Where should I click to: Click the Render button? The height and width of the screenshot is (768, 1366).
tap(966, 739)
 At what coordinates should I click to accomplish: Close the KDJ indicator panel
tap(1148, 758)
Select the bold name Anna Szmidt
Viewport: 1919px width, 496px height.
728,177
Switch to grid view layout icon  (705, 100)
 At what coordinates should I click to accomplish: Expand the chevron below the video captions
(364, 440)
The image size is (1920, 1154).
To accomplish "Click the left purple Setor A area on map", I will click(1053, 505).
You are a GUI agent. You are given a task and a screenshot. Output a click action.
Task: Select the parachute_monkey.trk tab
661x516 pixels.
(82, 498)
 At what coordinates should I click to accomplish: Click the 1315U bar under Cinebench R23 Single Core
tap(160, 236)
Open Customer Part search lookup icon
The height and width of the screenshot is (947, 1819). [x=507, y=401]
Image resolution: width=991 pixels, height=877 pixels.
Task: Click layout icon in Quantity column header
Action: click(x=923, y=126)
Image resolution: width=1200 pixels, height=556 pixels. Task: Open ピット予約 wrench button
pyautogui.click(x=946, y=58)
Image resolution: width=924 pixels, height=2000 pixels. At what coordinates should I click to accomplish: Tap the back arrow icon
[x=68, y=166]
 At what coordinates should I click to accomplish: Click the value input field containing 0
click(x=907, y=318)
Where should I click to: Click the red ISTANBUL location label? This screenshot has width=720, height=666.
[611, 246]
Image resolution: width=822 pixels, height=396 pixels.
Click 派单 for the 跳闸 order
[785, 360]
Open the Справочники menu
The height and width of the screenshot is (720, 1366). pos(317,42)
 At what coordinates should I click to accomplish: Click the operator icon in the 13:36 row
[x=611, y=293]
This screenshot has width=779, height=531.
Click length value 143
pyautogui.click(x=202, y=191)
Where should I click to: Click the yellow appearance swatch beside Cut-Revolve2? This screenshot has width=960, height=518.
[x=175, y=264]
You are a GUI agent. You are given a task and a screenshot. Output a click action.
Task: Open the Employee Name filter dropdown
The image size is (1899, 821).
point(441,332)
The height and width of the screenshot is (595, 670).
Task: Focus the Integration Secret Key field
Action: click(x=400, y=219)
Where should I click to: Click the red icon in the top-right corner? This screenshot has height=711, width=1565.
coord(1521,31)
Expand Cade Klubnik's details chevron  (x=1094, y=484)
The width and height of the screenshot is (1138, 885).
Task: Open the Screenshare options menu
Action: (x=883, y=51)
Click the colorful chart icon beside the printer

::::::

From the listing above, extract every line exactly as it stands.

* [Answer to the exercise]:
Where should I click to: Click the Render button? The height and width of the screenshot is (768, 1366).
tap(966, 739)
 At what coordinates should I click to accomplish: Close the KDJ indicator panel
tap(1148, 758)
Select the bold name Anna Szmidt
Viewport: 1919px width, 496px height.
728,177
Switch to grid view layout icon  (705, 100)
 At what coordinates should I click to accomplish: Expand the chevron below the video captions
(364, 440)
The image size is (1920, 1154).
To accomplish "Click the left purple Setor A area on map", I will click(1053, 505).
You are a GUI agent. You are given a task and a screenshot. Output a click action.
Task: Select the parachute_monkey.trk tab
661x516 pixels.
(82, 498)
 At what coordinates should I click to accomplish: Click the 1315U bar under Cinebench R23 Single Core
tap(160, 236)
Open Customer Part search lookup icon
The height and width of the screenshot is (947, 1819). [x=507, y=401]
Image resolution: width=991 pixels, height=877 pixels.
Task: Click layout icon in Quantity column header
Action: click(x=923, y=126)
Image resolution: width=1200 pixels, height=556 pixels. Task: Open ピット予約 wrench button
pyautogui.click(x=946, y=58)
Image resolution: width=924 pixels, height=2000 pixels. At what coordinates should I click to accomplish: Tap the back arrow icon
[x=68, y=166]
 At what coordinates should I click to accomplish: Click the value input field containing 0
click(x=907, y=318)
Where should I click to: Click the red ISTANBUL location label? This screenshot has width=720, height=666.
[611, 246]
Image resolution: width=822 pixels, height=396 pixels.
Click 派单 for the 跳闸 order
[785, 360]
Open the Справочники menu
The height and width of the screenshot is (720, 1366). pos(317,42)
 At what coordinates should I click to accomplish: Click the operator icon in the 13:36 row
[x=611, y=293]
This screenshot has width=779, height=531.
Click length value 143
pyautogui.click(x=202, y=191)
Where should I click to: Click the yellow appearance swatch beside Cut-Revolve2? This screenshot has width=960, height=518.
[x=175, y=264]
You are a GUI agent. You are given a task and a screenshot. Output a click action.
Task: Open the Employee Name filter dropdown
The image size is (1899, 821).
point(441,332)
The height and width of the screenshot is (595, 670).
Task: Focus the Integration Secret Key field
Action: click(x=400, y=219)
Where should I click to: Click the red icon in the top-right corner? This screenshot has height=711, width=1565.
coord(1521,31)
Expand Cade Klubnik's details chevron  (x=1094, y=484)
The width and height of the screenshot is (1138, 885).
Task: Open the Screenshare options menu
Action: (x=883, y=51)
Click the colorful chart icon beside the printer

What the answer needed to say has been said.